Connect individually

Before you begin the transition to your next workplace model, connect with each of your team members individually. The shift to the new normal will feel like change on steroids. Workers are concerned about returning to the office, whether for health reasons, social anxiety, or changes during the pandemic. Many of them will return to a different physical layout, perhaps even losing a private office or dedicated workplace.

 

I suggest scheduling one-on-one check-ins to discuss the transition process and hear their concerns. Listen with empathy. Show your team members that you have their best interests in mind and have approached this process thoughtfully, even if you cannot answer their questions immediately or grant all their requests.

 

Prepare to flex

These upcoming changes are new territory.
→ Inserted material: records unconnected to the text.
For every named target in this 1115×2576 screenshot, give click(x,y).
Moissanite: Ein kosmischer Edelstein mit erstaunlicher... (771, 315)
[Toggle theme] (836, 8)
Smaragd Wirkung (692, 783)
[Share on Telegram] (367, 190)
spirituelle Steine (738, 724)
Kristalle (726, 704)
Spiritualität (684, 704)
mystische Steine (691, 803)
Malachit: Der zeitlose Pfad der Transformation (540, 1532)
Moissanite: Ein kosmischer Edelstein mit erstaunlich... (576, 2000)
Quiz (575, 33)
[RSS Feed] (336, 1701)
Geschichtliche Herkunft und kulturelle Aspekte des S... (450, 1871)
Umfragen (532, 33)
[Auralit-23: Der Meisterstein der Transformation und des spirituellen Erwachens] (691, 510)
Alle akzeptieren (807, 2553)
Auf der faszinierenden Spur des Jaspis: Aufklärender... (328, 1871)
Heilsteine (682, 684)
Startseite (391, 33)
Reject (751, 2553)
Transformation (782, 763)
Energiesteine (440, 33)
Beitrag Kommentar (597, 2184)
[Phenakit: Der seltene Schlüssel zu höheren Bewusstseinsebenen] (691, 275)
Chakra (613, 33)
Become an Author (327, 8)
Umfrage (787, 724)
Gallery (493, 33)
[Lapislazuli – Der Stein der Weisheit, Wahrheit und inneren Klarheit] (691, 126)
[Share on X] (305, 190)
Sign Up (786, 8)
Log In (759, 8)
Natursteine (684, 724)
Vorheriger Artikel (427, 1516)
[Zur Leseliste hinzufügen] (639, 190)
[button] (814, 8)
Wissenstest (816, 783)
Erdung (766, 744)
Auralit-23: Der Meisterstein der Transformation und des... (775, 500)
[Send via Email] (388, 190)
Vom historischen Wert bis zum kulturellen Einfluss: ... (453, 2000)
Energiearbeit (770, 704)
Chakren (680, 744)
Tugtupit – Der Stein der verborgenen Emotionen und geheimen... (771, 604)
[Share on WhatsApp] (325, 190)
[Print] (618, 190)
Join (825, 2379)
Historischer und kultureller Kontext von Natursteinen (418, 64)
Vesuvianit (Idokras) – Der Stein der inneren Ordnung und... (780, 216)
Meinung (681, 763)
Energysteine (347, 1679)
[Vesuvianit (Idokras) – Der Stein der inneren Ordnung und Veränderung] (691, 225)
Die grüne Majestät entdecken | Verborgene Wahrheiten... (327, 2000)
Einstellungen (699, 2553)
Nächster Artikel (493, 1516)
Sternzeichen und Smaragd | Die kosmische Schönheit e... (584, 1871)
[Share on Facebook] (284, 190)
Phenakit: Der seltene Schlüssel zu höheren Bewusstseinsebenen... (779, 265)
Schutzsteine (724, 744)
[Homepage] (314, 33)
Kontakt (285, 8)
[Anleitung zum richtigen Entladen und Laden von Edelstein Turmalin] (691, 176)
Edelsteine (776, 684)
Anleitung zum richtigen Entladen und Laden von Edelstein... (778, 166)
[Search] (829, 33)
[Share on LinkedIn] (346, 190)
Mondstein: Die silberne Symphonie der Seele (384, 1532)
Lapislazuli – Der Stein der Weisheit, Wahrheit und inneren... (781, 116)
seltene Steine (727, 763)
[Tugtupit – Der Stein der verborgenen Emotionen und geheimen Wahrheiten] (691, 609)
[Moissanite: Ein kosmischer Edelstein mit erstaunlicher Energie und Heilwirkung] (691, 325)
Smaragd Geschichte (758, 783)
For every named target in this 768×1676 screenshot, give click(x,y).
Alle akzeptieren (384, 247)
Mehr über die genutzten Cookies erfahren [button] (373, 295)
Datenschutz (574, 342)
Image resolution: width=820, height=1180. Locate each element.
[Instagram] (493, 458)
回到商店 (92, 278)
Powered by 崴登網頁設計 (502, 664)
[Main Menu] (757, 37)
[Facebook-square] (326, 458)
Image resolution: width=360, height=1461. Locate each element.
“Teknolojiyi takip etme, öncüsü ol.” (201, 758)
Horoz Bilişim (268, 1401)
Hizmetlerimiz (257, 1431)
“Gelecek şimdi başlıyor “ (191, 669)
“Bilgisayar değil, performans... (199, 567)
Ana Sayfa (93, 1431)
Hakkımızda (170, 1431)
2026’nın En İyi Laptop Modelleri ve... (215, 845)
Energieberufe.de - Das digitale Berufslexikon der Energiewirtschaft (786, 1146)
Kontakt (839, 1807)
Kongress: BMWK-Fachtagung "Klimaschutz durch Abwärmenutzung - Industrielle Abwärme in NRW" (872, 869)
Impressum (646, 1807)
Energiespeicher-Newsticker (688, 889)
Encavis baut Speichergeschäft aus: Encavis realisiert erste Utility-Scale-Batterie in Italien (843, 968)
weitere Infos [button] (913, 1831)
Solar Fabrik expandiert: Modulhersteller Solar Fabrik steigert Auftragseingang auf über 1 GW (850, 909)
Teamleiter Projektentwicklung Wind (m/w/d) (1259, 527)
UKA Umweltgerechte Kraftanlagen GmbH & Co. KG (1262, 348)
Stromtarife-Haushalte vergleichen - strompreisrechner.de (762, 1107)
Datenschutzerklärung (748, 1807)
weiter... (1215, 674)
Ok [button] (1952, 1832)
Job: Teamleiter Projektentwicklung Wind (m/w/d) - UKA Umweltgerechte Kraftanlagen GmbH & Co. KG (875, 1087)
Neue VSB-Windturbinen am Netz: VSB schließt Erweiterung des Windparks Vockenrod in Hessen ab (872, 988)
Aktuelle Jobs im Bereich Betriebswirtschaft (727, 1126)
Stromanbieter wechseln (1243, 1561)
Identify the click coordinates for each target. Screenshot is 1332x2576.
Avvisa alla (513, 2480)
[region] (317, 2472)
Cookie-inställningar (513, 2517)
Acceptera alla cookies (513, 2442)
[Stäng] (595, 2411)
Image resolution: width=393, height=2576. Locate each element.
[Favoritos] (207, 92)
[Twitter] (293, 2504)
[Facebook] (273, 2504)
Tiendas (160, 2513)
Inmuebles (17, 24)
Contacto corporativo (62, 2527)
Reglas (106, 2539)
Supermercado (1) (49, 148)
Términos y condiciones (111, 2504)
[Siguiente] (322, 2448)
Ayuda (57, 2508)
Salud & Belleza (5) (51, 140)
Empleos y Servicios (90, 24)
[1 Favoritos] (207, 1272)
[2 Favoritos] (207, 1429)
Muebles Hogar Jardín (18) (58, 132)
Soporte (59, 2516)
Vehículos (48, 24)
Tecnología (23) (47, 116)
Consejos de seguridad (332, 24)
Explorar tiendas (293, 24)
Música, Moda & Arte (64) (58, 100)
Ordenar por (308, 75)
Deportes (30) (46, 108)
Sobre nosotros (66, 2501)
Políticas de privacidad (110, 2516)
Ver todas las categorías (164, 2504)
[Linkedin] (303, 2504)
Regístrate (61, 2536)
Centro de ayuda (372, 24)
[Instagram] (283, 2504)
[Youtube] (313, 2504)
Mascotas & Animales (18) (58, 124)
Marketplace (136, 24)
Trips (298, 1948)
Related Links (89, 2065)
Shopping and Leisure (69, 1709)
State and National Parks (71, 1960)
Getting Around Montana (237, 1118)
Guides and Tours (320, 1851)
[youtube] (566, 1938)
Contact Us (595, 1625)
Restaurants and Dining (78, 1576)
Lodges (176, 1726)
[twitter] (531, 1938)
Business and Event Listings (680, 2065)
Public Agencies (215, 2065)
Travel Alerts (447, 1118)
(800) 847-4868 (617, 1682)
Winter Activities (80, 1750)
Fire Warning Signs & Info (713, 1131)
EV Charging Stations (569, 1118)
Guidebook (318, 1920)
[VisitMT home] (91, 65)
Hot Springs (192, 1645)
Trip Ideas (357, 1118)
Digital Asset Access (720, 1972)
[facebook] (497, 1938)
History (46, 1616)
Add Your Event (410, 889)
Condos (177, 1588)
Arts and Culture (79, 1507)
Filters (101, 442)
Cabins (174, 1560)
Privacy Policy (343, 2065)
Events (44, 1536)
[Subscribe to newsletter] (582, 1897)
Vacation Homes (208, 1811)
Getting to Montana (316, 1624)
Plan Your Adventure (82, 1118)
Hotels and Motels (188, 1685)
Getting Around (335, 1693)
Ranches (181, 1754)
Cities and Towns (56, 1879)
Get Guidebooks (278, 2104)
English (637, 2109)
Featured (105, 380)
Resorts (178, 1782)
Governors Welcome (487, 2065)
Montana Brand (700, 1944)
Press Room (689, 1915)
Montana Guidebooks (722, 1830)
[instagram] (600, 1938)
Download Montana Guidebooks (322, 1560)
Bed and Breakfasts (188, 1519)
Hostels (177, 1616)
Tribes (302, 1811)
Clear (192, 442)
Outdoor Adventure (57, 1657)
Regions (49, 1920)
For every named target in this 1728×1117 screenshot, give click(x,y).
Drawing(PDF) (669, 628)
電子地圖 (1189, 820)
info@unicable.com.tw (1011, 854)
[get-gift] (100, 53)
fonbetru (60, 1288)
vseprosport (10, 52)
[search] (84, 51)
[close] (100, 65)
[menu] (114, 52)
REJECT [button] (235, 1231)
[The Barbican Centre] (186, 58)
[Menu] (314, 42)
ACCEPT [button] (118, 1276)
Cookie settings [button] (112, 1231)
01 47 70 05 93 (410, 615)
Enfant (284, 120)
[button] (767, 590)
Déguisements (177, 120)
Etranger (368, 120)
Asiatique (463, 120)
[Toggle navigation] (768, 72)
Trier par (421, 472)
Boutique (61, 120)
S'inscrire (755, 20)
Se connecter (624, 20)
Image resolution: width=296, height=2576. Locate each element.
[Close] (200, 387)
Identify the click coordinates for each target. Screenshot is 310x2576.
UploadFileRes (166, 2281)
No one in the workplace today has experience in leading through the end of a pandemic, so recognize that the shift to your new workplace model will be an iterative process. Fine-tune your power of observation, stay engaged with your team, regularly assess your progress as you implement the transition plan, and prepare to flex as you learn what works and what doesn’t.

 

The challenge of retaining top talent will only continue to increase as the economy reopens—don’t give your star employees a reason to look for a fresh start somewhere else. Collaborate and engage with them to ensure a successful transition to your new normal, whichever workplace model you choose.